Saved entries
■ ■ ■ ■ ■

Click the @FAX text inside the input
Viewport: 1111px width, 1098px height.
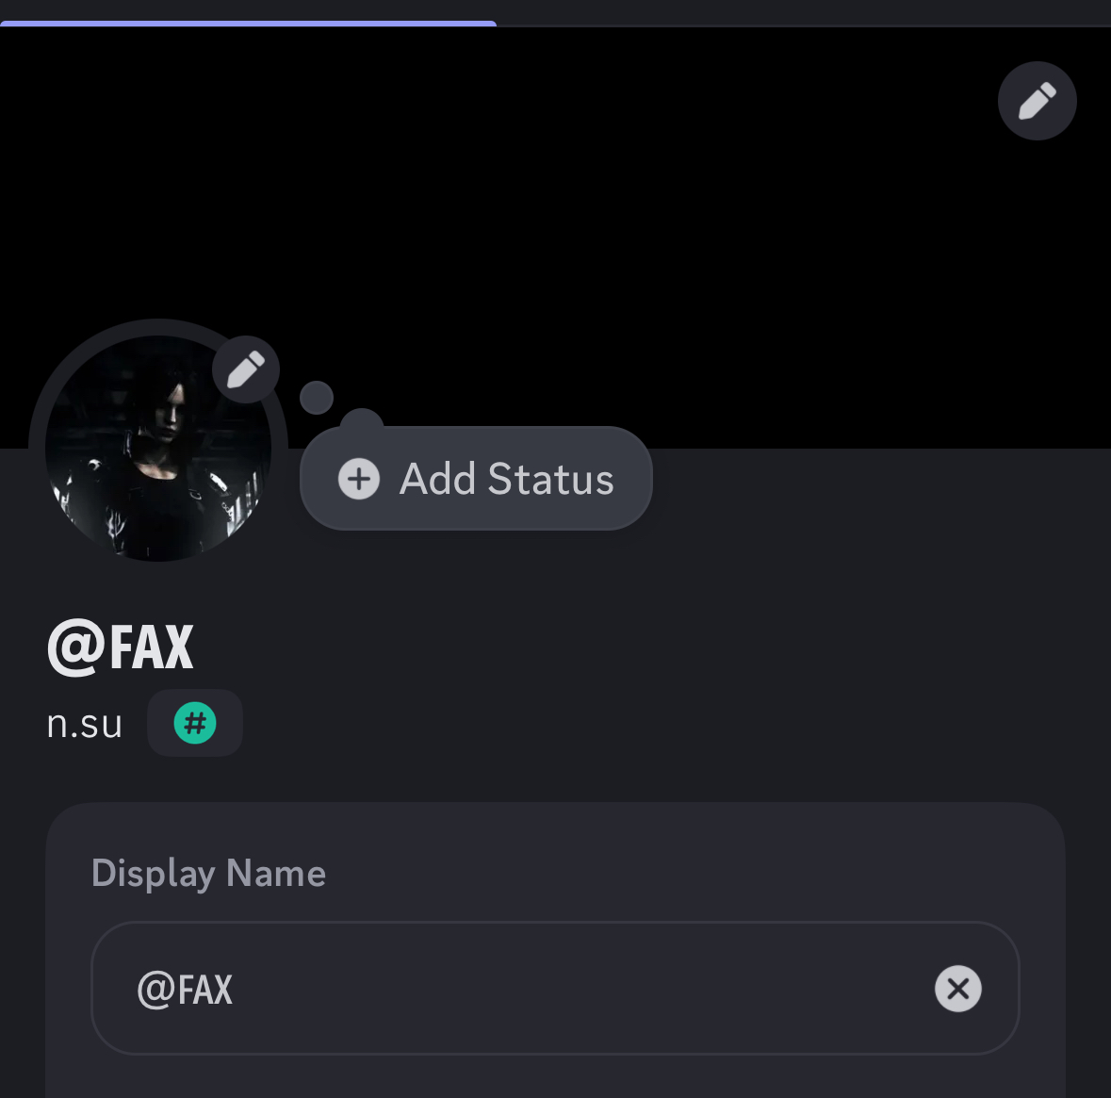click(185, 990)
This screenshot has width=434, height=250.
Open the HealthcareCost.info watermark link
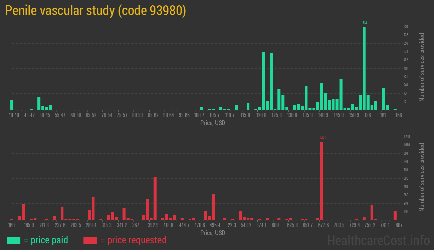pyautogui.click(x=378, y=240)
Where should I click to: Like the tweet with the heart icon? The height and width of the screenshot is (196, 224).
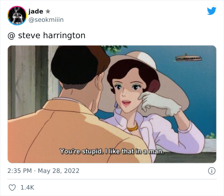pos(12,188)
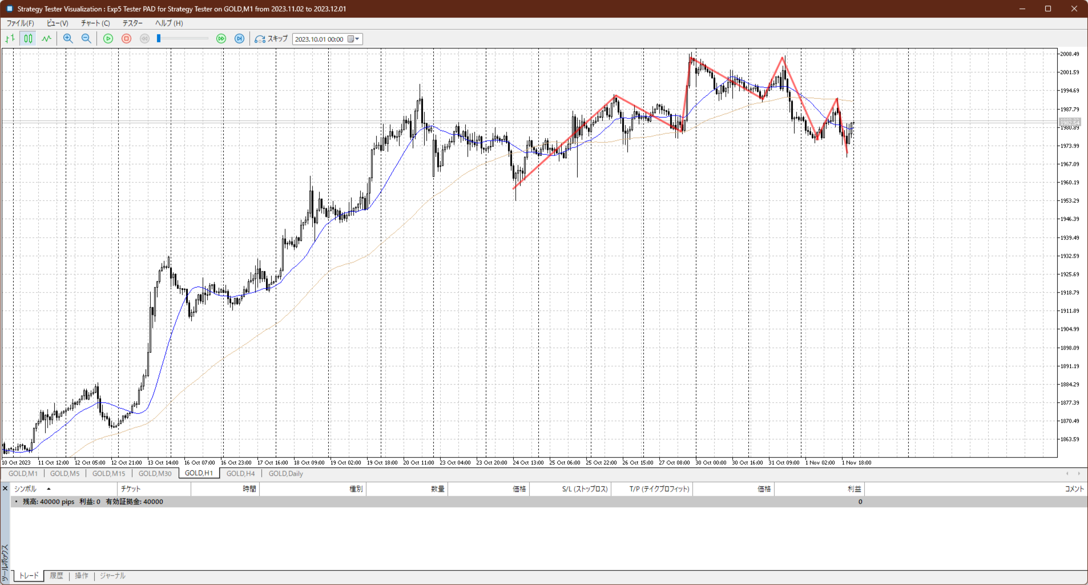
Task: Open the 履歴 history tab
Action: click(57, 576)
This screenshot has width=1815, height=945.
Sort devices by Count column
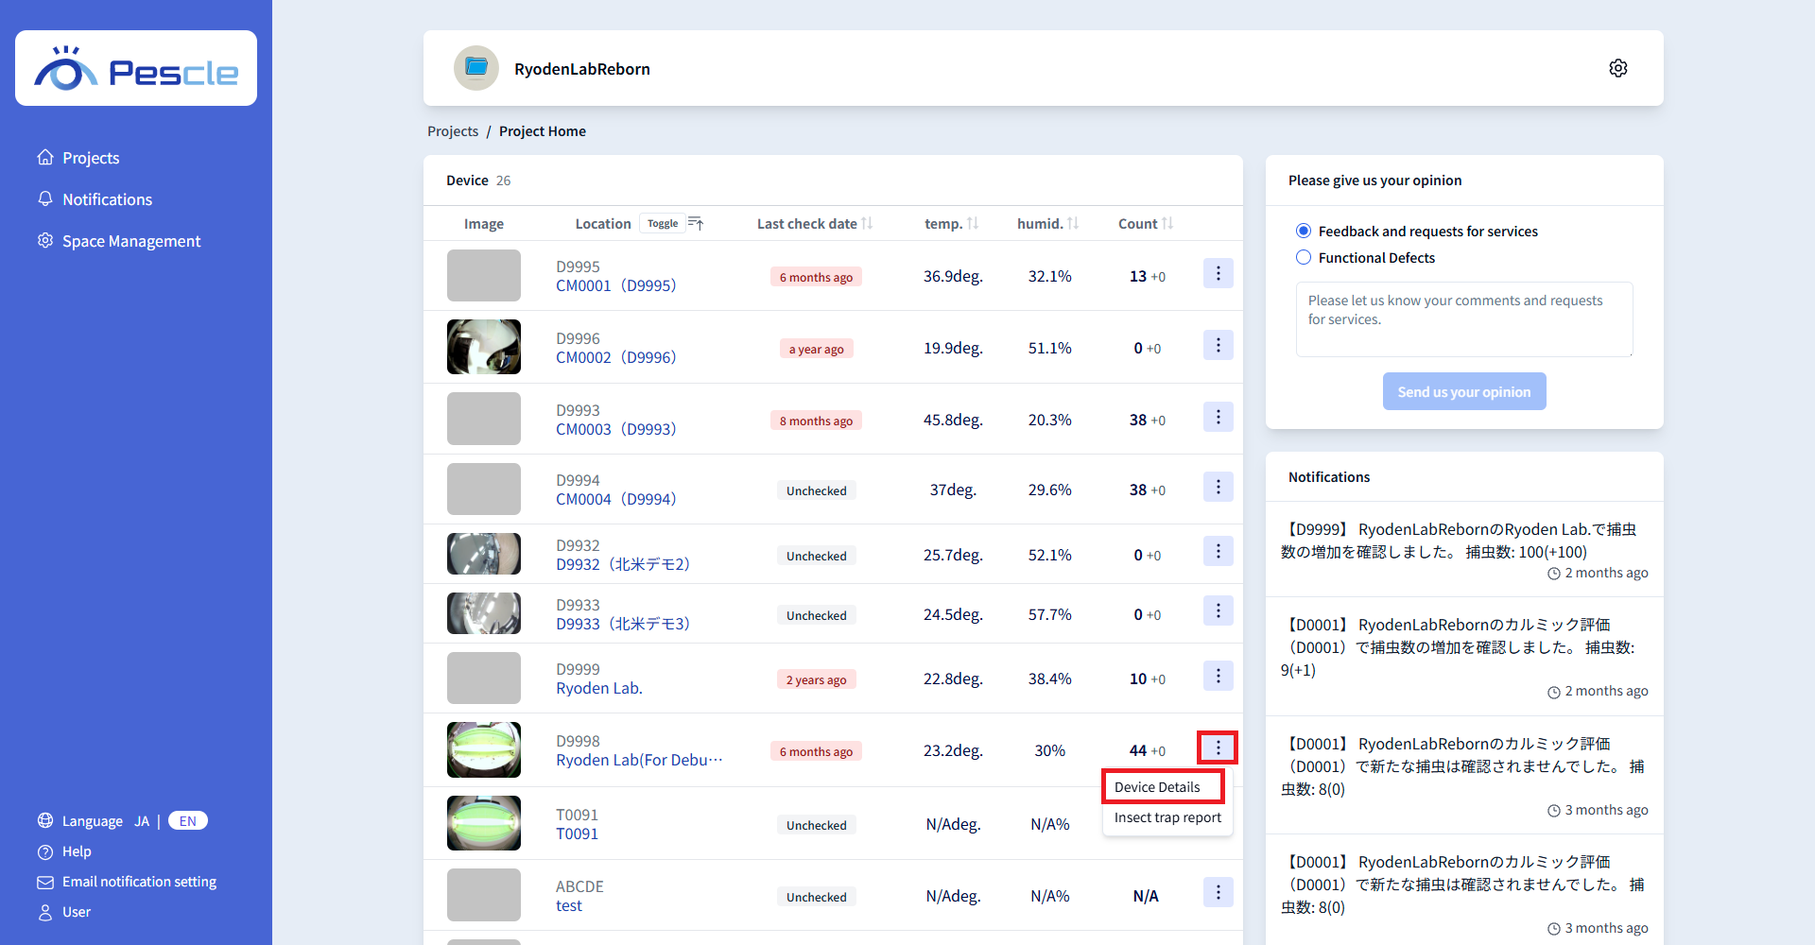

■ ■ ■ ■ ■

All of the entries above should be retyped exactly, with the pictures left out.

Click the @FAX text inside the input
Viewport: 1111px width, 1098px height.
click(185, 990)
This screenshot has width=434, height=250.
Open the HealthcareCost.info watermark link
pyautogui.click(x=378, y=240)
Where should I click to: Like the tweet with the heart icon? The height and width of the screenshot is (196, 224).
pos(12,188)
Task: Open the 履歴 history tab
Action: click(57, 576)
This screenshot has width=1815, height=945.
Sort devices by Count column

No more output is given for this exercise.